■ Work to be completed
The full set of records needs to be retyped exactly.

* * * *

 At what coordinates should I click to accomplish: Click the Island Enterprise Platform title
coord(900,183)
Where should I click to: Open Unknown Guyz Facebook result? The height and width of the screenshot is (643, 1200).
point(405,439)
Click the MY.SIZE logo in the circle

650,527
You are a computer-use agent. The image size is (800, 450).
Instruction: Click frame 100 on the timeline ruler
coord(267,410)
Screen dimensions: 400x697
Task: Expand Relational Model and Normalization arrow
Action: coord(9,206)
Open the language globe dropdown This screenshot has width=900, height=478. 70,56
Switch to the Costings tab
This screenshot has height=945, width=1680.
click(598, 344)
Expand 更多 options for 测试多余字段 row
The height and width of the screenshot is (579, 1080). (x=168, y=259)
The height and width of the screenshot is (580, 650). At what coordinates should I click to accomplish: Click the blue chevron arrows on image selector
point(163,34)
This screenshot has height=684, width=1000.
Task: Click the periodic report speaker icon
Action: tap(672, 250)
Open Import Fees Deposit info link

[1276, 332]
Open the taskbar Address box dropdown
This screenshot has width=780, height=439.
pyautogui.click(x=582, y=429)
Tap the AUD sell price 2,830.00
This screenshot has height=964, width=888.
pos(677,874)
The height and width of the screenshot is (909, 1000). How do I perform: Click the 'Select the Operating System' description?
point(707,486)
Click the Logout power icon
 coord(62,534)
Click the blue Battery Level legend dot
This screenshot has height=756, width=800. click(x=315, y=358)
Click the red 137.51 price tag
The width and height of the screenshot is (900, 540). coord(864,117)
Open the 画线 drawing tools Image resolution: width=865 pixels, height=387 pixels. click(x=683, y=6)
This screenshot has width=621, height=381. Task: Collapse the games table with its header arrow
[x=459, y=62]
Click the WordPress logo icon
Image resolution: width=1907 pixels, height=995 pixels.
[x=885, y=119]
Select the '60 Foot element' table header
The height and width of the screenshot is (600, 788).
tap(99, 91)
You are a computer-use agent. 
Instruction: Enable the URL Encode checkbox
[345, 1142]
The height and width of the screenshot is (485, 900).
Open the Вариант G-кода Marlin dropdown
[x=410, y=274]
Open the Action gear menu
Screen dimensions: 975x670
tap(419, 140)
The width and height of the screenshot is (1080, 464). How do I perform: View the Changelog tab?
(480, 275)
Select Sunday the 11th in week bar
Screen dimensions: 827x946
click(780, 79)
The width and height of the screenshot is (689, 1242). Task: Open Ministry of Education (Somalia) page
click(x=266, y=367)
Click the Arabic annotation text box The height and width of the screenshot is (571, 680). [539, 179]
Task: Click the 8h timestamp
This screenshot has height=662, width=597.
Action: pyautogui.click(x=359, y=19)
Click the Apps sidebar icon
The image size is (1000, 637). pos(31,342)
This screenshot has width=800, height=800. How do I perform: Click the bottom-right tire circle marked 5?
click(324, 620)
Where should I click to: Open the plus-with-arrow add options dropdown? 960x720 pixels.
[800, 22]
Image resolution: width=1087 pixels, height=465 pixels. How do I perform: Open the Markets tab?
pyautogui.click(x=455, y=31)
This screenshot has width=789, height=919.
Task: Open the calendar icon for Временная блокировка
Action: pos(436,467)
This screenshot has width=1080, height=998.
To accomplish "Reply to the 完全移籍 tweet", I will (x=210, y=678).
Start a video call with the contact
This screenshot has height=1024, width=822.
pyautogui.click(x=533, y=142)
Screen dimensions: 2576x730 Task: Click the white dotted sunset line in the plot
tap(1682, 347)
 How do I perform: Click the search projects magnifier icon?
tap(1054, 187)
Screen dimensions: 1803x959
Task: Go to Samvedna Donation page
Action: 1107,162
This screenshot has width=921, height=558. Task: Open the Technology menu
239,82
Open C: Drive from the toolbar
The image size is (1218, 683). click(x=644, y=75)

* * * *

■ Solution for this problem
 At what coordinates should I click to accomplish: Click the Island Enterprise Platform title
coord(900,183)
Where should I click to: Open Unknown Guyz Facebook result? The height and width of the screenshot is (643, 1200).
point(405,439)
Click the MY.SIZE logo in the circle

650,527
You are a computer-use agent. The image size is (800, 450).
Instruction: Click frame 100 on the timeline ruler
coord(267,410)
Screen dimensions: 400x697
Task: Expand Relational Model and Normalization arrow
Action: coord(9,206)
Open the language globe dropdown This screenshot has width=900, height=478. 70,56
Switch to the Costings tab
This screenshot has height=945, width=1680.
click(598, 344)
Expand 更多 options for 测试多余字段 row
The height and width of the screenshot is (579, 1080). (x=168, y=259)
The height and width of the screenshot is (580, 650). At what coordinates should I click to accomplish: Click the blue chevron arrows on image selector
point(163,34)
This screenshot has height=684, width=1000.
Task: Click the periodic report speaker icon
Action: tap(672, 250)
Open Import Fees Deposit info link

[1276, 332]
Open the taskbar Address box dropdown
This screenshot has width=780, height=439.
pyautogui.click(x=582, y=429)
Tap the AUD sell price 2,830.00
This screenshot has height=964, width=888.
pos(677,874)
The height and width of the screenshot is (909, 1000). How do I perform: Click the 'Select the Operating System' description?
point(707,486)
Click the Logout power icon
 coord(62,534)
Click the blue Battery Level legend dot
This screenshot has height=756, width=800. click(x=315, y=358)
Click the red 137.51 price tag
The width and height of the screenshot is (900, 540). coord(864,117)
Open the 画线 drawing tools Image resolution: width=865 pixels, height=387 pixels. click(x=683, y=6)
This screenshot has width=621, height=381. Task: Collapse the games table with its header arrow
[x=459, y=62]
Click the WordPress logo icon
Image resolution: width=1907 pixels, height=995 pixels.
[x=885, y=119]
Select the '60 Foot element' table header
The height and width of the screenshot is (600, 788).
tap(99, 91)
You are a computer-use agent. 
Instruction: Enable the URL Encode checkbox
[345, 1142]
The height and width of the screenshot is (485, 900).
Open the Вариант G-кода Marlin dropdown
[x=410, y=274]
Open the Action gear menu
Screen dimensions: 975x670
tap(419, 140)
The width and height of the screenshot is (1080, 464). How do I perform: View the Changelog tab?
(480, 275)
Select Sunday the 11th in week bar
Screen dimensions: 827x946
click(780, 79)
The width and height of the screenshot is (689, 1242). Task: Open Ministry of Education (Somalia) page
click(x=266, y=367)
Click the Arabic annotation text box The height and width of the screenshot is (571, 680). [539, 179]
Task: Click the 8h timestamp
This screenshot has height=662, width=597.
Action: pyautogui.click(x=359, y=19)
Click the Apps sidebar icon
The image size is (1000, 637). pos(31,342)
This screenshot has width=800, height=800. How do I perform: Click the bottom-right tire circle marked 5?
click(324, 620)
Where should I click to: Open the plus-with-arrow add options dropdown? 960x720 pixels.
[800, 22]
Image resolution: width=1087 pixels, height=465 pixels. How do I perform: Open the Markets tab?
pyautogui.click(x=455, y=31)
This screenshot has width=789, height=919.
Task: Open the calendar icon for Временная блокировка
Action: pos(436,467)
This screenshot has width=1080, height=998.
To accomplish "Reply to the 完全移籍 tweet", I will (x=210, y=678).
Start a video call with the contact
This screenshot has height=1024, width=822.
pyautogui.click(x=533, y=142)
Screen dimensions: 2576x730 Task: Click the white dotted sunset line in the plot
tap(1682, 347)
 How do I perform: Click the search projects magnifier icon?
tap(1054, 187)
Screen dimensions: 1803x959
Task: Go to Samvedna Donation page
Action: 1107,162
This screenshot has width=921, height=558. Task: Open the Technology menu
239,82
Open C: Drive from the toolbar
The image size is (1218, 683). click(x=644, y=75)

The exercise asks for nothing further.